───── Exercise materials ─────

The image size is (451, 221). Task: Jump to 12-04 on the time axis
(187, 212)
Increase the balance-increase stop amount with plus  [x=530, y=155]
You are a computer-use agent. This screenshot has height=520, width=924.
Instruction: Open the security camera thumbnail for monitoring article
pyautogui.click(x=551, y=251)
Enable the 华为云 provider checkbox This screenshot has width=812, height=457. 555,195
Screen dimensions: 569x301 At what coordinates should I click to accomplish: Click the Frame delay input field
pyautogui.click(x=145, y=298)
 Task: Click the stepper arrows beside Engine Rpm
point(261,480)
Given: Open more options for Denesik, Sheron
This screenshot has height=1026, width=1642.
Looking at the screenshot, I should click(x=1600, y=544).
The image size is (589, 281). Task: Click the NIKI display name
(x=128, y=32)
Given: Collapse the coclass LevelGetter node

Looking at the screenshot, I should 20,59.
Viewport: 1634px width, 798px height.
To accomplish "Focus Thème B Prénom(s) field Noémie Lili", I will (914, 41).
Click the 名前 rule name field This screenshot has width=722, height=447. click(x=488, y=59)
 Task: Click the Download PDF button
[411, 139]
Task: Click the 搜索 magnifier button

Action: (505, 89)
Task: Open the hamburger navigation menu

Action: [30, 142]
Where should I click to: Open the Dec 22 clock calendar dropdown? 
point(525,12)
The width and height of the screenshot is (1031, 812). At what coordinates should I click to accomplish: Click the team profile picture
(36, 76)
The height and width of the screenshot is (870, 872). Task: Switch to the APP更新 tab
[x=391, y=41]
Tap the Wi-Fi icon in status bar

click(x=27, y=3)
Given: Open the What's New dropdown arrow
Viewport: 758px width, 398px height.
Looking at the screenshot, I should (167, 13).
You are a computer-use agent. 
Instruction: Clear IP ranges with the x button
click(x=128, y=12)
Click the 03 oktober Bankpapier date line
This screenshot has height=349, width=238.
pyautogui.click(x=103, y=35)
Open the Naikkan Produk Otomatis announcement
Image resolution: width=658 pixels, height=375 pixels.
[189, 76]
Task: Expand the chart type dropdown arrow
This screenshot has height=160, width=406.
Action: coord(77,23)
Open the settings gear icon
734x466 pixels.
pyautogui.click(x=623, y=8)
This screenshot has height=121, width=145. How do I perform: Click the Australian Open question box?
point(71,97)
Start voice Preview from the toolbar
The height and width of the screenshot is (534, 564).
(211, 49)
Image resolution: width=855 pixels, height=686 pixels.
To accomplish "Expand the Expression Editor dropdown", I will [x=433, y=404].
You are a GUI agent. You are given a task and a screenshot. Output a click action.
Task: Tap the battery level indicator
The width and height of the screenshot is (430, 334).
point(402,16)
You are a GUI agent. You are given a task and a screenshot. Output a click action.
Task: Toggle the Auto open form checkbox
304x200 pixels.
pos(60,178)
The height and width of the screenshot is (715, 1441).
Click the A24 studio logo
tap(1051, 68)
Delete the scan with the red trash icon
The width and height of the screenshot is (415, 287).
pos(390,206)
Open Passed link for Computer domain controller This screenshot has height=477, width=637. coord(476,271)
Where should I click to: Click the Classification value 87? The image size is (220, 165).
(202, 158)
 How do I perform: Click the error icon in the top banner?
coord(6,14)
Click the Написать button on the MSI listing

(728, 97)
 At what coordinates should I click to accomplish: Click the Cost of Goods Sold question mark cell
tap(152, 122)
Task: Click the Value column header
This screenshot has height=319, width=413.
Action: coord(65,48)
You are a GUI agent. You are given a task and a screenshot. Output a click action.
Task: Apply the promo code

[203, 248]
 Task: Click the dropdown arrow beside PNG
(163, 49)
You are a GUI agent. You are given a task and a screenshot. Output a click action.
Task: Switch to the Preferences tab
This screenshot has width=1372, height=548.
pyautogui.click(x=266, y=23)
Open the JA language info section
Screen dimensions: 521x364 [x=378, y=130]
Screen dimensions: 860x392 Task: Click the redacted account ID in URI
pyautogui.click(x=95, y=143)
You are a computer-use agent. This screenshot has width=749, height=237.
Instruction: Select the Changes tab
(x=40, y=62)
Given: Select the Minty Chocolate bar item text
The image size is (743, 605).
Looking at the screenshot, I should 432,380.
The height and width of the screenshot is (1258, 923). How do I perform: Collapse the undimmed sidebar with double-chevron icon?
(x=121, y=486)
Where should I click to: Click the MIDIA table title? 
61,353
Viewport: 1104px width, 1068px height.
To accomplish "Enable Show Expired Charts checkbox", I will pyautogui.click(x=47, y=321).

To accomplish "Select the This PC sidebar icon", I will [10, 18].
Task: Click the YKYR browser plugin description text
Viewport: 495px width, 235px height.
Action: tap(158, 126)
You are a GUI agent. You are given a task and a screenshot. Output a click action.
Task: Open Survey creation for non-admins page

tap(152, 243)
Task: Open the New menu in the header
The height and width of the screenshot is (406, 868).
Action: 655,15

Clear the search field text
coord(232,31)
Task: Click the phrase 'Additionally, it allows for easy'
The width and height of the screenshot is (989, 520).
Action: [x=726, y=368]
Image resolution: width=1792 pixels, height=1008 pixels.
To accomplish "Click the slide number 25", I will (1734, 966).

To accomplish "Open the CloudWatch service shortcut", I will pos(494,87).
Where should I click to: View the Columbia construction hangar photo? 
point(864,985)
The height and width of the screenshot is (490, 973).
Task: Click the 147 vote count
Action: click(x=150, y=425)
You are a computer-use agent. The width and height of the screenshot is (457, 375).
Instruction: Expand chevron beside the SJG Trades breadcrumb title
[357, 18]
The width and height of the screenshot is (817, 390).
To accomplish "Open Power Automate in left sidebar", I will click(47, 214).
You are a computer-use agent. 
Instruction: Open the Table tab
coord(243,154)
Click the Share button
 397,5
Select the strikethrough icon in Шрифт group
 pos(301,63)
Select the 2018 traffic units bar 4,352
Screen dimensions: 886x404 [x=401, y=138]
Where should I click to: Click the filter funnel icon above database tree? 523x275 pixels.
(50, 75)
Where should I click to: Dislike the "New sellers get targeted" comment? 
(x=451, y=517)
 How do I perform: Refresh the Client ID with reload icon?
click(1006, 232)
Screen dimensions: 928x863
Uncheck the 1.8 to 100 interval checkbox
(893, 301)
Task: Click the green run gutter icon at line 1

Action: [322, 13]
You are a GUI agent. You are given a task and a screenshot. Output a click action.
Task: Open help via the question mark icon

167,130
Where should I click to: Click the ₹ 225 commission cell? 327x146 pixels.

─────

→ What needs to be done
Word for word, repeat each line of the listing.

→ Solved problem
The image size is (451, 221). Task: Jump to 12-04 on the time axis
(187, 212)
Increase the balance-increase stop amount with plus  [x=530, y=155]
You are a computer-use agent. This screenshot has height=520, width=924.
Instruction: Open the security camera thumbnail for monitoring article
pyautogui.click(x=551, y=251)
Enable the 华为云 provider checkbox This screenshot has width=812, height=457. 555,195
Screen dimensions: 569x301 At what coordinates should I click to accomplish: Click the Frame delay input field
pyautogui.click(x=145, y=298)
 Task: Click the stepper arrows beside Engine Rpm
point(261,480)
Given: Open more options for Denesik, Sheron
This screenshot has height=1026, width=1642.
Looking at the screenshot, I should click(x=1600, y=544).
The image size is (589, 281). Task: Click the NIKI display name
(x=128, y=32)
Given: Collapse the coclass LevelGetter node

Looking at the screenshot, I should 20,59.
Viewport: 1634px width, 798px height.
To accomplish "Focus Thème B Prénom(s) field Noémie Lili", I will (914, 41).
Click the 名前 rule name field This screenshot has width=722, height=447. click(x=488, y=59)
 Task: Click the Download PDF button
[411, 139]
Task: Click the 搜索 magnifier button

Action: (505, 89)
Task: Open the hamburger navigation menu

Action: [30, 142]
Where should I click to: Open the Dec 22 clock calendar dropdown? 
point(525,12)
The width and height of the screenshot is (1031, 812). At what coordinates should I click to accomplish: Click the team profile picture
(36, 76)
The height and width of the screenshot is (870, 872). Task: Switch to the APP更新 tab
[x=391, y=41]
Tap the Wi-Fi icon in status bar

click(x=27, y=3)
Given: Open the What's New dropdown arrow
Viewport: 758px width, 398px height.
Looking at the screenshot, I should (167, 13).
You are a computer-use agent. 
Instruction: Clear IP ranges with the x button
click(x=128, y=12)
Click the 03 oktober Bankpapier date line
This screenshot has height=349, width=238.
pyautogui.click(x=103, y=35)
Open the Naikkan Produk Otomatis announcement
Image resolution: width=658 pixels, height=375 pixels.
[189, 76]
Task: Expand the chart type dropdown arrow
This screenshot has height=160, width=406.
Action: coord(77,23)
Open the settings gear icon
734x466 pixels.
pyautogui.click(x=623, y=8)
This screenshot has height=121, width=145. How do I perform: Click the Australian Open question box?
point(71,97)
Start voice Preview from the toolbar
The height and width of the screenshot is (534, 564).
(211, 49)
Image resolution: width=855 pixels, height=686 pixels.
To accomplish "Expand the Expression Editor dropdown", I will [x=433, y=404].
You are a GUI agent. You are given a task and a screenshot. Output a click action.
Task: Tap the battery level indicator
The width and height of the screenshot is (430, 334).
point(402,16)
You are a GUI agent. You are given a task and a screenshot. Output a click action.
Task: Toggle the Auto open form checkbox
304x200 pixels.
pos(60,178)
The height and width of the screenshot is (715, 1441).
Click the A24 studio logo
tap(1051, 68)
Delete the scan with the red trash icon
The width and height of the screenshot is (415, 287).
pos(390,206)
Open Passed link for Computer domain controller This screenshot has height=477, width=637. coord(476,271)
Where should I click to: Click the Classification value 87? The image size is (220, 165).
(202, 158)
 How do I perform: Click the error icon in the top banner?
coord(6,14)
Click the Написать button on the MSI listing

(728, 97)
 At what coordinates should I click to accomplish: Click the Cost of Goods Sold question mark cell
tap(152, 122)
Task: Click the Value column header
This screenshot has height=319, width=413.
Action: coord(65,48)
You are a GUI agent. You are given a task and a screenshot. Output a click action.
Task: Apply the promo code

[203, 248]
 Task: Click the dropdown arrow beside PNG
(163, 49)
You are a GUI agent. You are given a task and a screenshot. Output a click action.
Task: Switch to the Preferences tab
This screenshot has width=1372, height=548.
pyautogui.click(x=266, y=23)
Open the JA language info section
Screen dimensions: 521x364 [x=378, y=130]
Screen dimensions: 860x392 Task: Click the redacted account ID in URI
pyautogui.click(x=95, y=143)
You are a computer-use agent. This screenshot has width=749, height=237.
Instruction: Select the Changes tab
(x=40, y=62)
Given: Select the Minty Chocolate bar item text
The image size is (743, 605).
Looking at the screenshot, I should 432,380.
The height and width of the screenshot is (1258, 923). How do I perform: Collapse the undimmed sidebar with double-chevron icon?
(x=121, y=486)
Where should I click to: Click the MIDIA table title? 
61,353
Viewport: 1104px width, 1068px height.
To accomplish "Enable Show Expired Charts checkbox", I will pyautogui.click(x=47, y=321).

To accomplish "Select the This PC sidebar icon", I will [10, 18].
Task: Click the YKYR browser plugin description text
Viewport: 495px width, 235px height.
Action: tap(158, 126)
You are a GUI agent. You are given a task and a screenshot. Output a click action.
Task: Open Survey creation for non-admins page

tap(152, 243)
Task: Open the New menu in the header
The height and width of the screenshot is (406, 868).
Action: 655,15

Clear the search field text
coord(232,31)
Task: Click the phrase 'Additionally, it allows for easy'
The width and height of the screenshot is (989, 520).
Action: [x=726, y=368]
Image resolution: width=1792 pixels, height=1008 pixels.
To accomplish "Click the slide number 25", I will (1734, 966).

To accomplish "Open the CloudWatch service shortcut", I will pos(494,87).
Where should I click to: View the Columbia construction hangar photo? 
point(864,985)
The height and width of the screenshot is (490, 973).
Task: Click the 147 vote count
Action: click(x=150, y=425)
You are a computer-use agent. The width and height of the screenshot is (457, 375).
Instruction: Expand chevron beside the SJG Trades breadcrumb title
[357, 18]
The width and height of the screenshot is (817, 390).
To accomplish "Open Power Automate in left sidebar", I will click(47, 214).
You are a computer-use agent. 
Instruction: Open the Table tab
coord(243,154)
Click the Share button
 397,5
Select the strikethrough icon in Шрифт group
 pos(301,63)
Select the 2018 traffic units bar 4,352
Screen dimensions: 886x404 [x=401, y=138]
Where should I click to: Click the filter funnel icon above database tree? 523x275 pixels.
(50, 75)
Where should I click to: Dislike the "New sellers get targeted" comment? 
(x=451, y=517)
 How do I perform: Refresh the Client ID with reload icon?
click(1006, 232)
Screen dimensions: 928x863
Uncheck the 1.8 to 100 interval checkbox
(893, 301)
Task: Click the green run gutter icon at line 1

Action: [322, 13]
You are a GUI agent. You are given a task and a screenshot. Output a click action.
Task: Open help via the question mark icon

167,130
Where should I click to: Click the ₹ 225 commission cell? 327x146 pixels.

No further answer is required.